* TRY IT: Wherever a line in the data holds the word "Choose", pull that line out.

Stored items:
-*-

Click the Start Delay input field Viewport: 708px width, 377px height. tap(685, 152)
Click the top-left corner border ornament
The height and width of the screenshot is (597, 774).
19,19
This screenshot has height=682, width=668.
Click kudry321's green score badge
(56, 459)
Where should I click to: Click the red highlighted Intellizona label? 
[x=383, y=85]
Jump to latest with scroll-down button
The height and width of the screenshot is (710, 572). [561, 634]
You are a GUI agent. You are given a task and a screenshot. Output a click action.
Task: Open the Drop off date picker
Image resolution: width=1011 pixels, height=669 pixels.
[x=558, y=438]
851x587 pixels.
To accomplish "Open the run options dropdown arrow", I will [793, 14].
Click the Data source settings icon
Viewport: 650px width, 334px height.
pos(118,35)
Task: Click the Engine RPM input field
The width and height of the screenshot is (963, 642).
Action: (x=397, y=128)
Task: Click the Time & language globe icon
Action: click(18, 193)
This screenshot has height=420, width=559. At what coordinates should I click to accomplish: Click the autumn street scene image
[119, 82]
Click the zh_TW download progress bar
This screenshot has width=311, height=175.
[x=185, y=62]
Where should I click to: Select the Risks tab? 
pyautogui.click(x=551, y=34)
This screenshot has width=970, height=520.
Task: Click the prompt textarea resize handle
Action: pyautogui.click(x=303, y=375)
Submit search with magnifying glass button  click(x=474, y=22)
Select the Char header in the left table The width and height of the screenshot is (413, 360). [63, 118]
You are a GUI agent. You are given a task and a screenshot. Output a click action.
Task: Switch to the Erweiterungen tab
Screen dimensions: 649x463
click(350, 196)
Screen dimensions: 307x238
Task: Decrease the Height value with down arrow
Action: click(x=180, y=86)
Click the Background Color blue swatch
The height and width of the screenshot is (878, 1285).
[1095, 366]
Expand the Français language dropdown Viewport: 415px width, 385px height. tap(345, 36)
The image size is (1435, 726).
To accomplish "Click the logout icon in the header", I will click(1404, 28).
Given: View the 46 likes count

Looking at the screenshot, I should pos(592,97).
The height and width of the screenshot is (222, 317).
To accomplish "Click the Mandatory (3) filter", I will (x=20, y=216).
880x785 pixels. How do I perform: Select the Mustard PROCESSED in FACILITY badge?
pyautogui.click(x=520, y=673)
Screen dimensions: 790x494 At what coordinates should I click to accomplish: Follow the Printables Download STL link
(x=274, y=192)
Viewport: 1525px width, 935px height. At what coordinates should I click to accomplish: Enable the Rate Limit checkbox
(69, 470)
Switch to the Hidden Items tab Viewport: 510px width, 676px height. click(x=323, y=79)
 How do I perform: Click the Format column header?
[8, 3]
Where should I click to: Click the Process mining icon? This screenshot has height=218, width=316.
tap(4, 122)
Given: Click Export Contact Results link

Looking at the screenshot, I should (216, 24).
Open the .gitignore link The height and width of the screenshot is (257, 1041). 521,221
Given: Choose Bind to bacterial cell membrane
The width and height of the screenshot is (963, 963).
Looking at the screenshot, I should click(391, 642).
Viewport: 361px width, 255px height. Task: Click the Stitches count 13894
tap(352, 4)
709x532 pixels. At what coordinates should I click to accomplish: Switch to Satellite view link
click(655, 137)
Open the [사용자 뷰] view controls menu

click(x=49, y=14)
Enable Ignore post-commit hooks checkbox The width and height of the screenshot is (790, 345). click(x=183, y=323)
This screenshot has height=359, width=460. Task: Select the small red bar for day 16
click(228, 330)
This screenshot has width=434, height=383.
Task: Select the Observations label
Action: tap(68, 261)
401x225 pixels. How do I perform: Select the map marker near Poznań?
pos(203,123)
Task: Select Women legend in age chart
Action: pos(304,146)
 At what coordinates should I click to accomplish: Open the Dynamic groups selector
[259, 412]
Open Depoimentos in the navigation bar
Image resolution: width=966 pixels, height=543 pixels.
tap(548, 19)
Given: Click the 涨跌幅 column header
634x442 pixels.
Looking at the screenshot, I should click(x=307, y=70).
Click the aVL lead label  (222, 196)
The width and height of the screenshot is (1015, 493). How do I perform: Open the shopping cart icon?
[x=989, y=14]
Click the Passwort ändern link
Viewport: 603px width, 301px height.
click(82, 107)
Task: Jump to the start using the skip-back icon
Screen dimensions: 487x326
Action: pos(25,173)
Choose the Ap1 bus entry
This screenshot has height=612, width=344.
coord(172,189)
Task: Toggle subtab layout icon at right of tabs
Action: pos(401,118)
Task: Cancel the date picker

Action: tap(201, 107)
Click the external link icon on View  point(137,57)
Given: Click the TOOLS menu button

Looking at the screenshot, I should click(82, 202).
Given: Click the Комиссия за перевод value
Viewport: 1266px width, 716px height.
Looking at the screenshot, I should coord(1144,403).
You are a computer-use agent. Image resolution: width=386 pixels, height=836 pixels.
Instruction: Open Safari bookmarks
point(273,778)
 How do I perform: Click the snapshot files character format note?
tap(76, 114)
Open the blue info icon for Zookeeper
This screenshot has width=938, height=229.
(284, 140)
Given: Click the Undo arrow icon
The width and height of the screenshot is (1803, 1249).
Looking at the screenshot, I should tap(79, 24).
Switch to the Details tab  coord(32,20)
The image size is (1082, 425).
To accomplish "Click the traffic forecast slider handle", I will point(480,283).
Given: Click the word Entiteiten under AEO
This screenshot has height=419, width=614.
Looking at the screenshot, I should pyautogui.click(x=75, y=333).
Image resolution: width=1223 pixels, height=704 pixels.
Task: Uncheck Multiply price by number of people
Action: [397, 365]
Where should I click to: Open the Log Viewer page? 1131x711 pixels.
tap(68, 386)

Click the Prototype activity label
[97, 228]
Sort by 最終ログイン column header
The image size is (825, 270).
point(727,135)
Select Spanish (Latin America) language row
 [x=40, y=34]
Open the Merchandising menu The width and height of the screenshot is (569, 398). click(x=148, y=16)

-*-

* RESULT OF THIS TASK:
Given: Choose Bind to bacterial cell membrane
Choose the Ap1 bus entry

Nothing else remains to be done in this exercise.